Open minds attract a lot of friends. If we think that we are only able to find true friendship in a particular type of people, or a certain race, then we are limiting ourselves on the myriad of things that different types of people have to offer. If we are close-minded in such a way that we would only hang out with people who are like us, we are denying the possibility of gaining a wealth of friends.
And people aren’t always what they seem at first. You might see somebody as the complete opposite in what you’re looking for in a friend, but you would be surprised in the friendship he offers once you got to know him better. He might be everything that you’d ever wanted, but you would never know it until you take the chance to get to know that person.
A good friend is like a good old trusty pair of jeans-it makes you feel comfortable about yourself. Good friends wouldn’t instill a sense of inferiority in you nor try to beat you in your craft.
The root of all relationships is friendship. People might think that mere friendship is inferior to an intimate relationship or even marriage, but a marriage is nothing without a good rapport. One of the characteristics of a good friend is that he will go out of his way to guide you in the right direction, without being overbearing. He knows the difference between pushing you to succeed and being manipulative. A good friend knows your limits, as well as his. He wouldn’t take advantage of you, like fishing for secrets when you’re depressed or using everything he knows against you later on.
Some might think that one of the unwritten rules of a friendship is never try to force change. But it is only applicable in some cases. In other situations, it is a friend’s responsibility to shake some sense in our stubborn little heads when we’re over the edge.
When a friend is not aware that he’s in trouble, it is our duty to steer them in the right path. For example, if your friend is an alcoholic, and you know that he’s in trouble, you shouldn’t be passive and say, “I can’t change him,” because you can do him a big favor-you can lead him in the right direction. You’re the one who knows what’s right when his judgment is poor.

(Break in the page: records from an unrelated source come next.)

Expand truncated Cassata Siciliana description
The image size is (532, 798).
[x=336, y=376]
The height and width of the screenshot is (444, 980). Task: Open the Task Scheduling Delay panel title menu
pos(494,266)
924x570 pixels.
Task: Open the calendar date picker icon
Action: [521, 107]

Friendship shouldn’t come with a price tag. If it’s real, it should be priceless. It should not be something that you owe to someone just because he buys you things or gives you rides. We may not acknowledge this at once, but it’s much better to appreciate the greatness of a friendship while you’re still in it, rather than lamenting the loss when the friendship has dwindled down. So when a friend has done you a favor, let them know how much it is valued. We sometimes tend to overlook the little things that friends have done for us, but we should take time to learn how to appreciate them.
There’s a potential in us all; deep inside we’re driven to various goals, and we have to be with people who would help us sort out the trash pile in ourselves to discover the glinting gem within us.
This Thanksgiving, we should be more thankful for friends than money or tangible things.
Life is much more complicated than we might think. There’s a deeper, darker side of the world that some of us have never seen before, and friends are like safety buckles that would keep us from being ricocheted at 60 mph. And if we are able to find the right group of people that would make us feel worthy as a person, then there’s no doubt in calling ourselves rich.